第十二話 巨大市場、奴隷とエルフ
大変お待たせしました。
祝1万PV突破!&ユニーク2000突破!ありがとうございます!こんなに多くの方に読んでいただけるとは思っていなかったので驚きと感謝でいっぱいです!
それでは少し長いですが本編をどうぞー。
なんとか無事にギルドカードをもらった俺達はリースの先導のもと、市場に向かって歩く。
市場は都市の東側にあり、結構遠いのだが便利なことにこのギルノディアでは市内を巡回する乗合馬車が存在している。運賃も安く、全区間大銅貨1枚らしい。
乗合馬車に揺られること20分、目的地の市場前の停留所で降りた俺達三人はとんでもない数の人でごった返す市場に人の波をかき分けて進んでいく。
この市場はMAPで見ただけでも東京ドーム6個分ぐらいの広さがあり、扱う物のジャンルによってエリア分けされている。必要な物を扱うジャンルの集まるエリアに行けばいいので、この広い市場を延々と彷徨う必要はない。

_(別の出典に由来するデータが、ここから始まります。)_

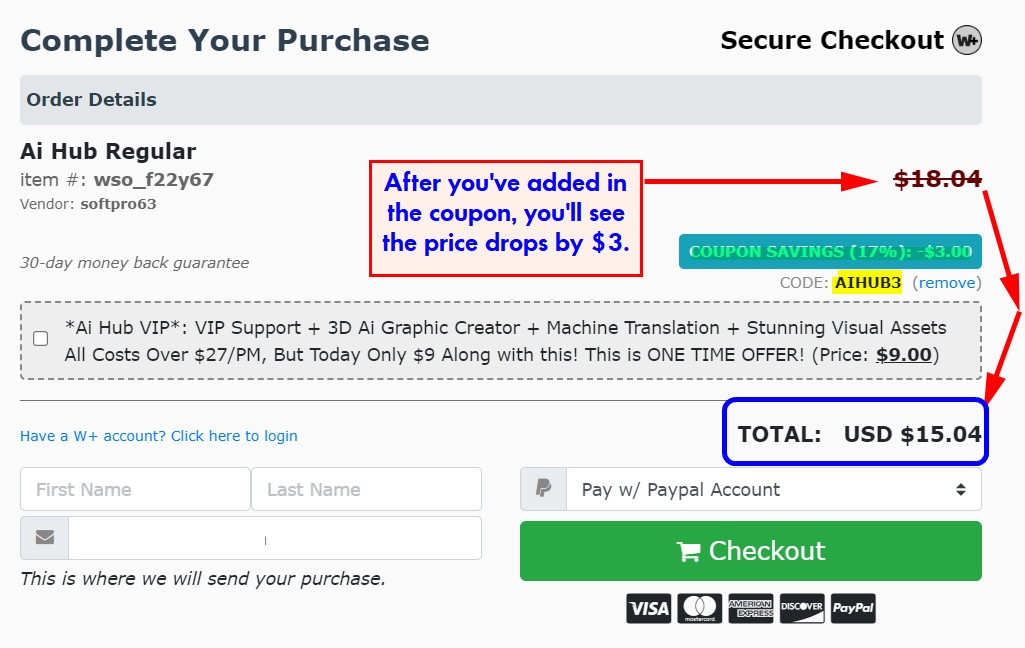The height and width of the screenshot is (648, 1025).
Task: Click the Mastercard logo
Action: tap(699, 607)
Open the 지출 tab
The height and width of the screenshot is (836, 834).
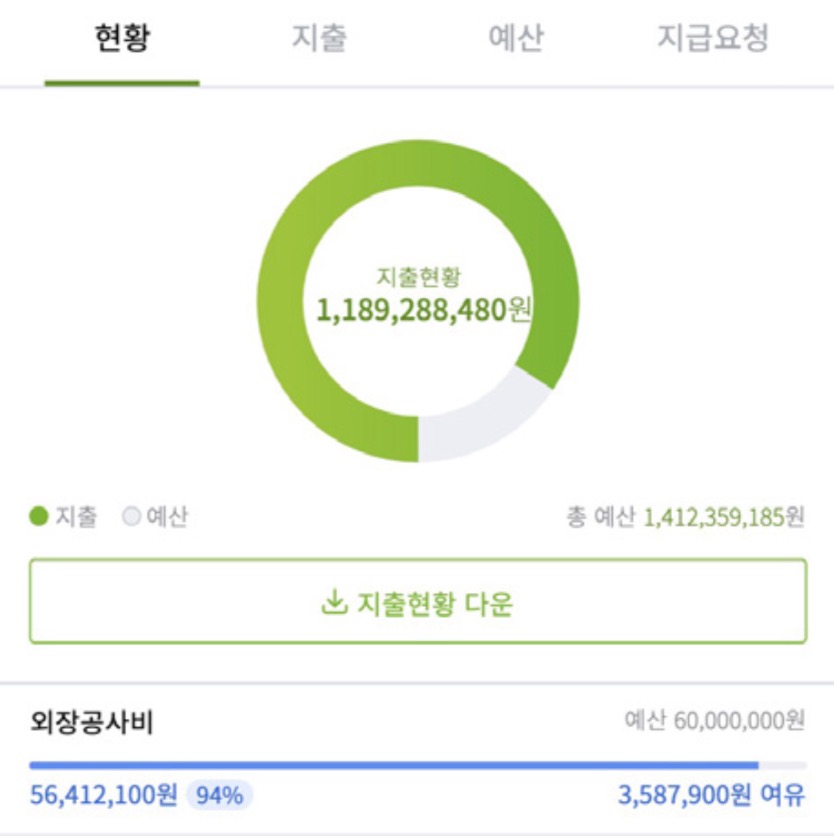319,38
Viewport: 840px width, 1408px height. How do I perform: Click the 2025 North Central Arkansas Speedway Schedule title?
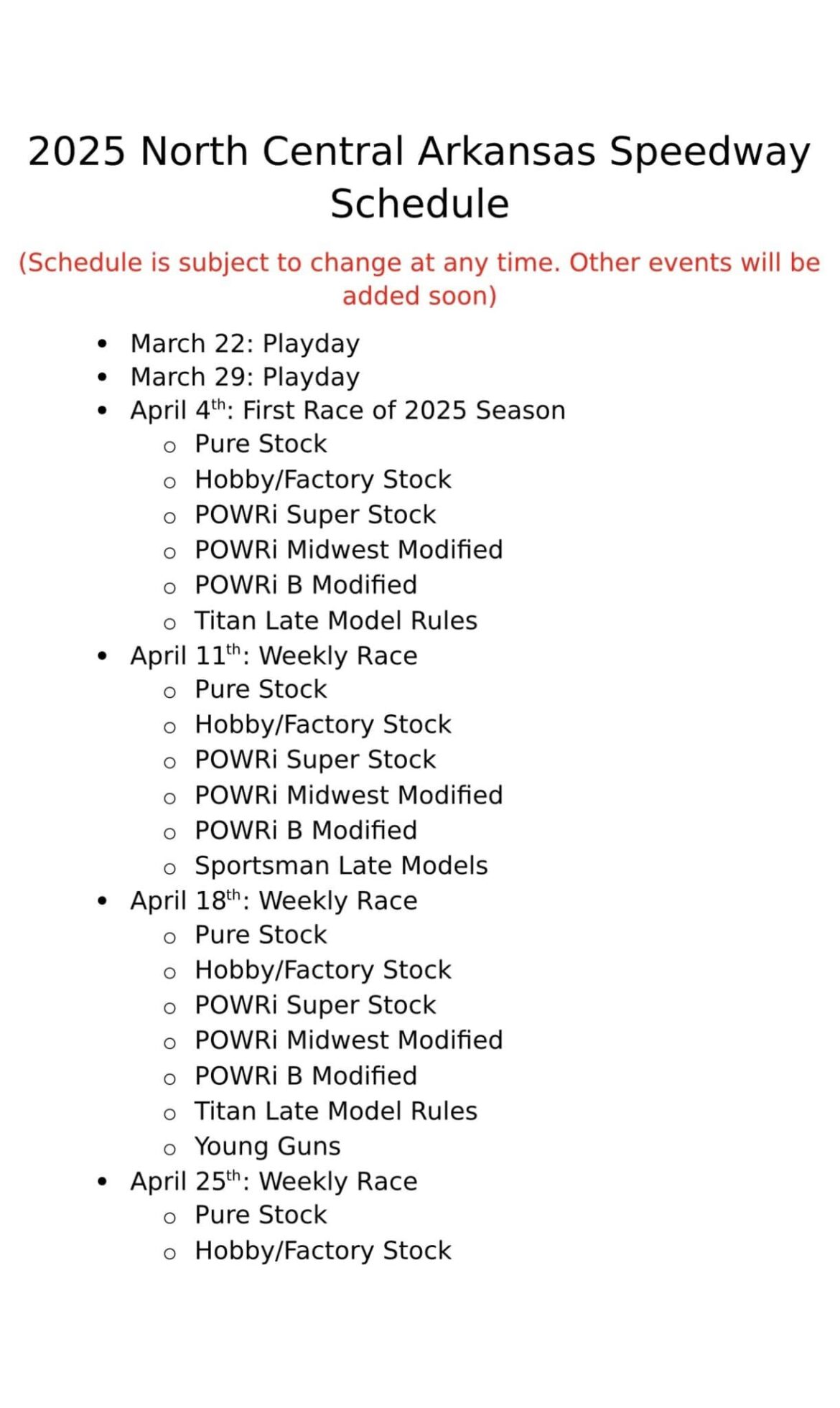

とてつもなく混んでいたのは入口付近だけらしく、中はそんなに混んでいなかった。そしてまさにここは『市場』の名にに相応しく多種多様な物が売られている。スイカのようなサイズのキャベツだったり、人間の足ぐらいはあるナイトホーンラビットという動物の肉が店舗の天井から吊るされていたり、地球では見たことのない物がたくさんあった。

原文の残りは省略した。